Published: 15 Nov 2018 | Author: Mike Rees

KIST new lithium metal battery

Researchers at the Korea Institute of Science and Technology (KIST) have announced that a new Lithium Metal Ion battery has been developed that possesses twice the energy density of conventional Lithium Ion batteries, which are commonly used in small unmanned aerial systems (UAS). The developed Lithium Metal Ion batteries are capable of maintaining 80% of the initial performance after going through more than 1,200 charge/discharge cycles.

Dr. Won Il Cho, or principal researcher at KIST, stated: “We managed to develop essential technologies that can improve the performance and the safety of the Lithium Metal Ion batteries which can be potentially applied to various industrial applications, especially for unmanned vehicles.”

The technical details of the lithium battery were published in ‘Nature Energy, IF(46.859)’, and key findings of developing an artificial protection layer for lithium metal anode and optimized electrolyte formulation were demonstrated to improve the battery performance and safety.

The Lithium Metal Ion battery utilizes metallic lithium as the anode, which has about a 10-fold higher capacity than that of conventional graphite anodes, providing approximately triple the energy density, both volumetrically and gravimetrically, of Lithium Ion batteries.
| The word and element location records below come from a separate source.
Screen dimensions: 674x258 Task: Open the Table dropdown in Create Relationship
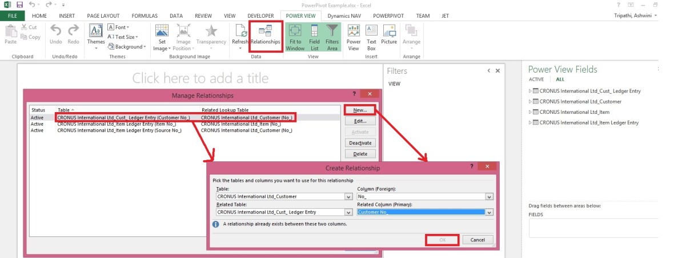pyautogui.click(x=348, y=197)
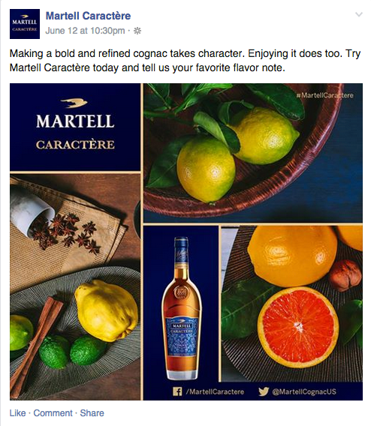Click the Martell Caractère profile picture
Viewport: 371px width, 426px height.
pyautogui.click(x=25, y=24)
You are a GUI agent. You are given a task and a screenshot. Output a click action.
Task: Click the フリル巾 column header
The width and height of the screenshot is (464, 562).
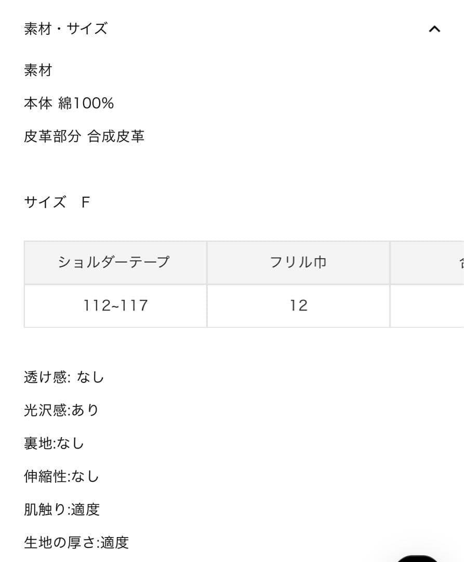tap(298, 262)
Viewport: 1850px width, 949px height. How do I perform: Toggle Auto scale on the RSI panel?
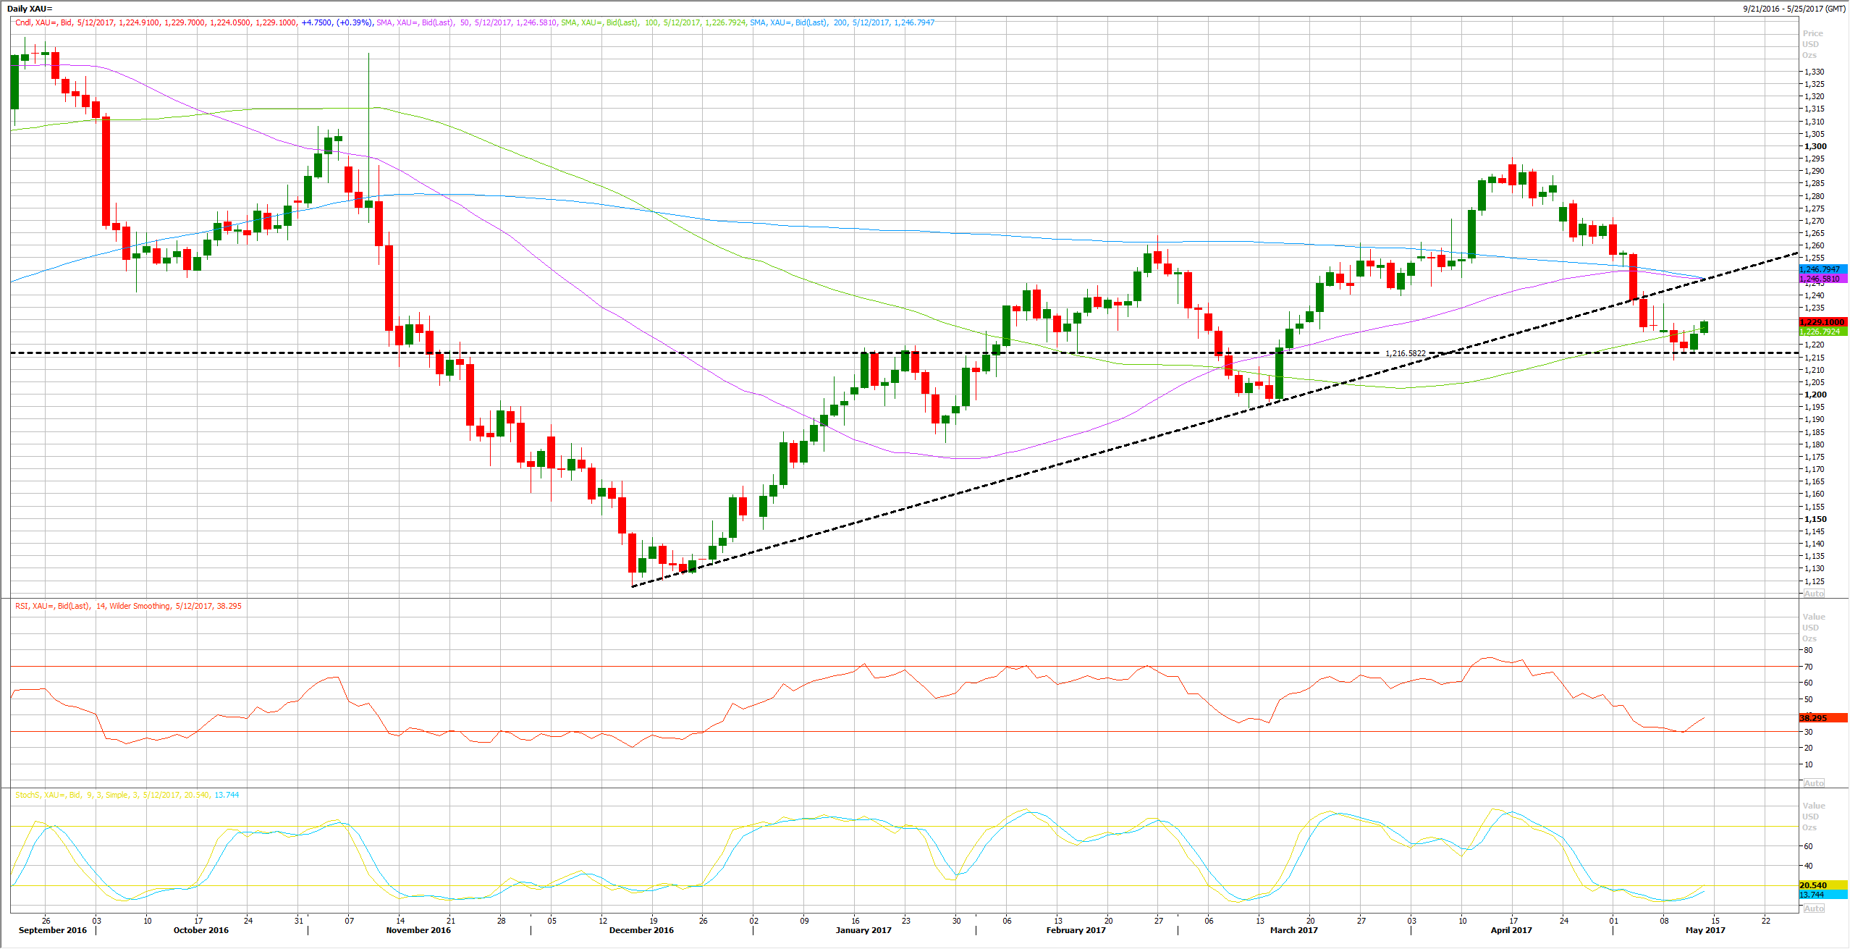(x=1813, y=783)
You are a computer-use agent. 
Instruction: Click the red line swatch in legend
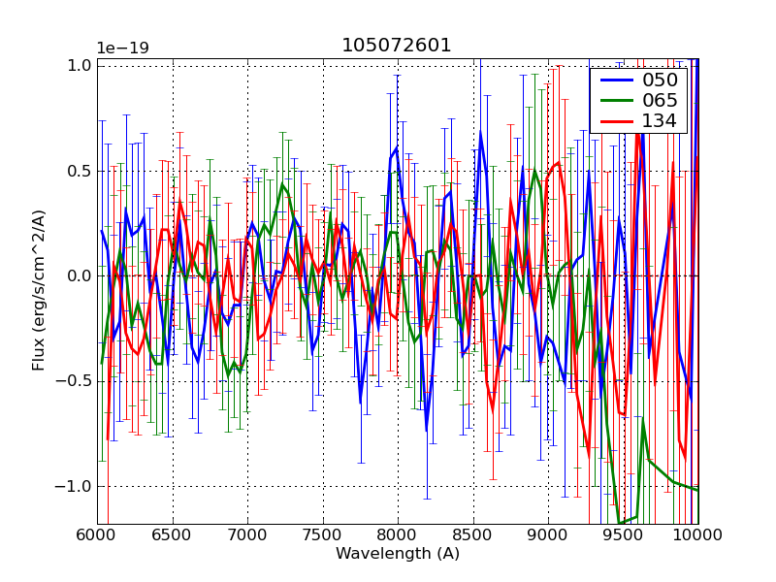[615, 120]
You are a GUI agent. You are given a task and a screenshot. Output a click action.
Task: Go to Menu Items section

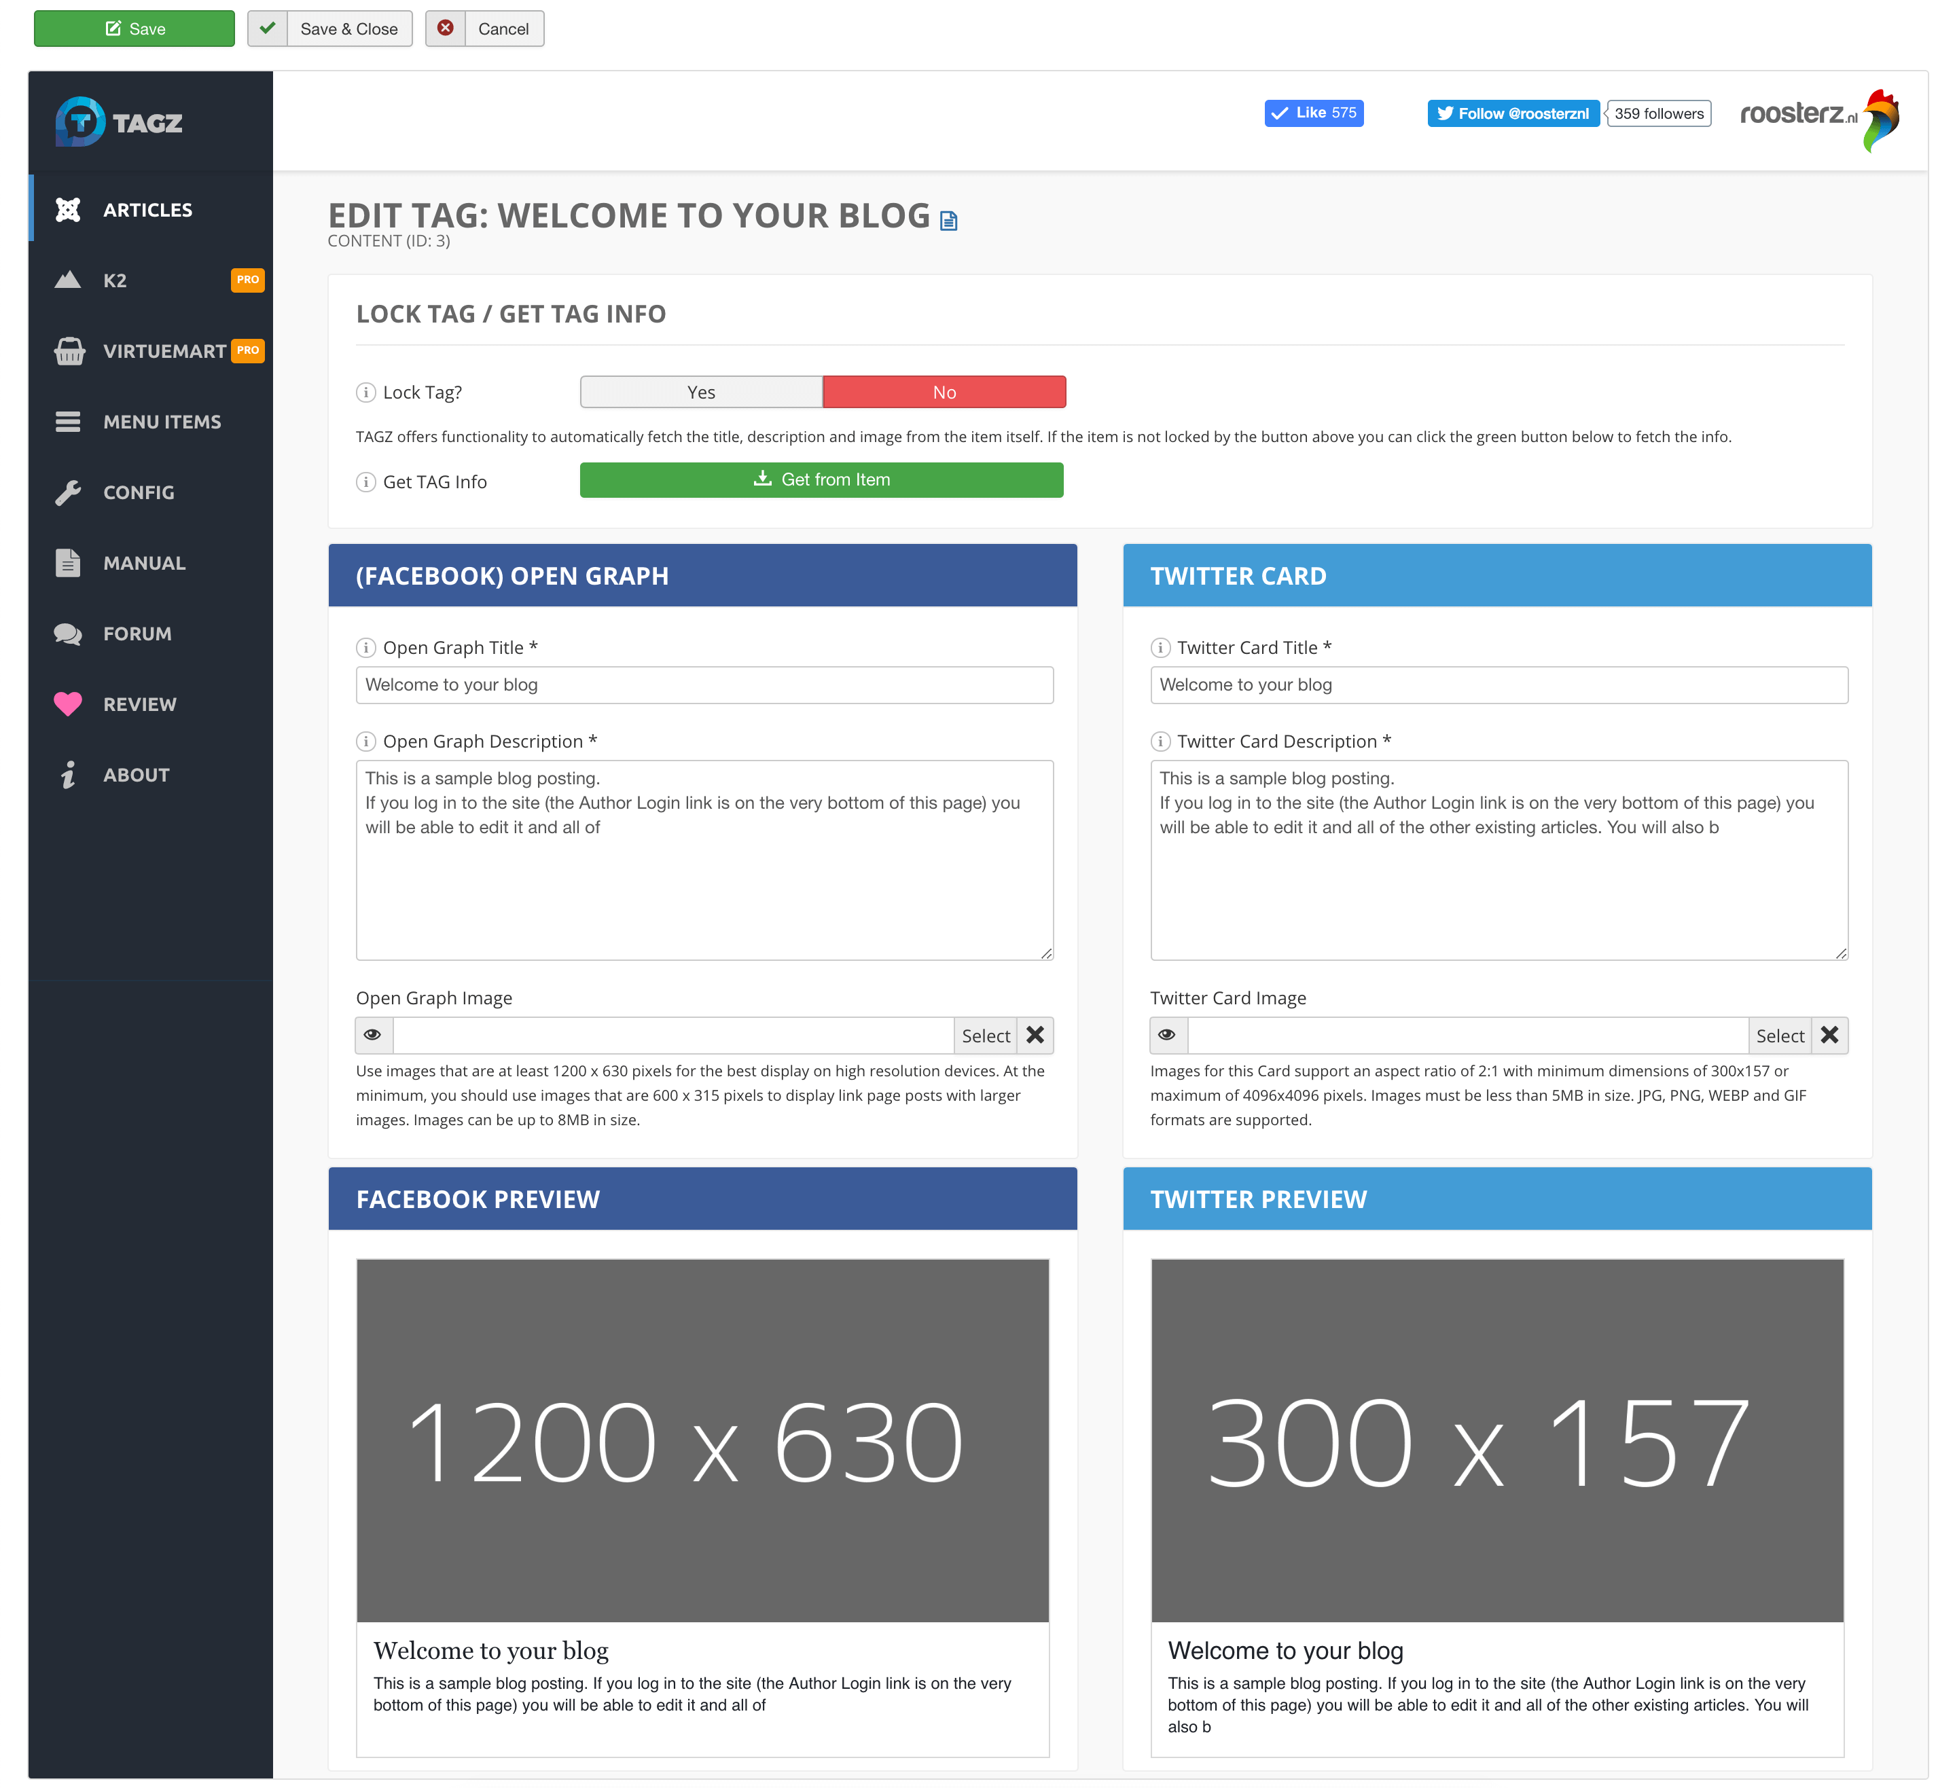coord(162,422)
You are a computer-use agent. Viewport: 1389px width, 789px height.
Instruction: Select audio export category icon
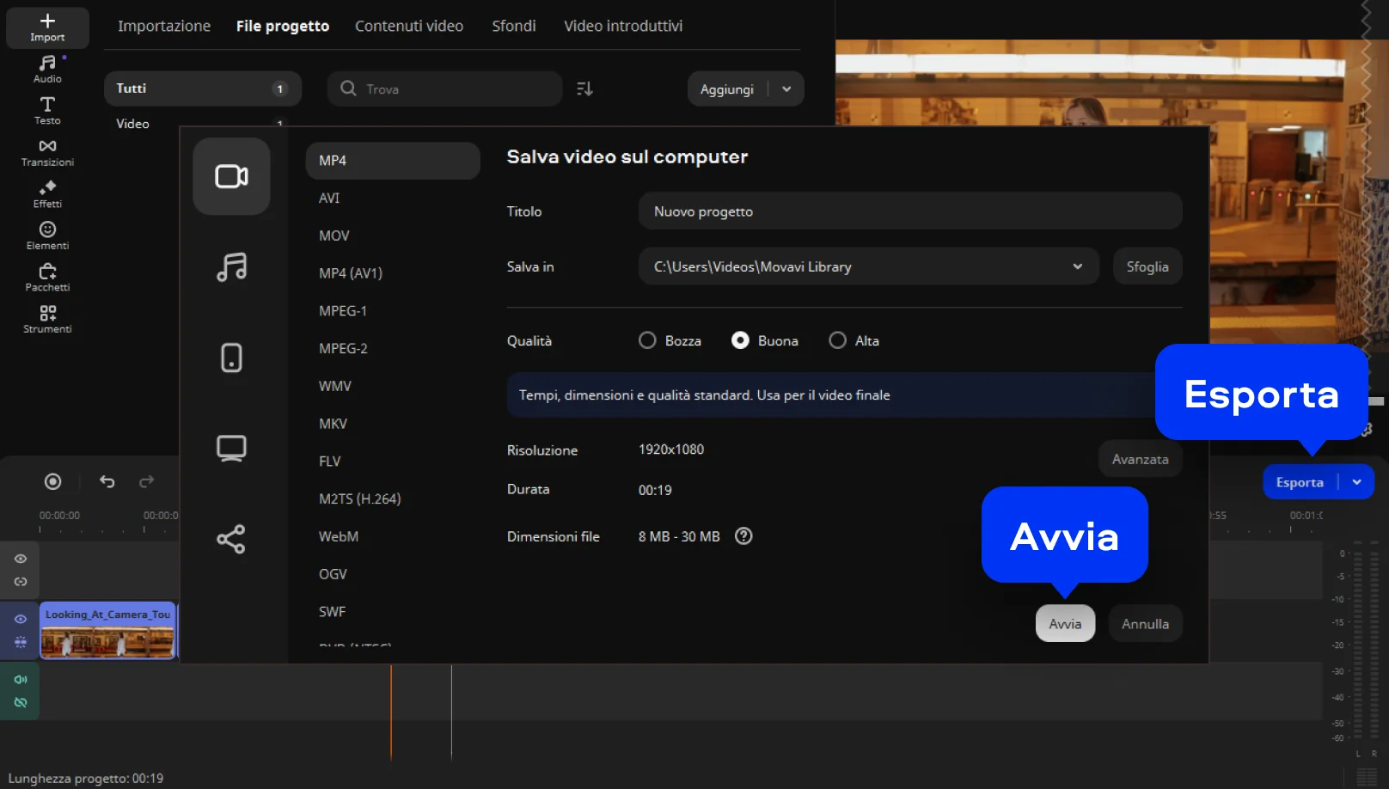(x=231, y=267)
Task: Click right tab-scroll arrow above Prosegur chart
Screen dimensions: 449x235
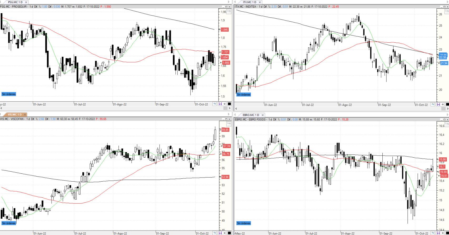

Metallic lithium anode-based battery systems are thus currently garnering much interest as a possible next generation system of lithium ion batteries. However, physicochemical instabilities of metallic lithium anode under the electrochemical processes induce formation of lithium dendrites and side reactions that potentially cause an internal electrode shorting and low Coulombic efficiency, which increases the risk of battery thermal runaway and short cycle life.

To overcome the issues, the research team at KIST developed a new approach to fabricating a functionalized graphene-based artificial solid-electrolyte interphase layer, termed as Langmuir-Blodgett Artificial Solid-Electrolyte Interphase, onto the lithium metal anode along with a suitable electrolyte formulation to stabilize lithium migration reversibly occurring at the electrodes in Lithium Metal Ion batteries.

The results may pave the way to surpassing the theoretical capacity limits of Lithium Ion batteries and further developing and producing high performance batteries for consumer electronics.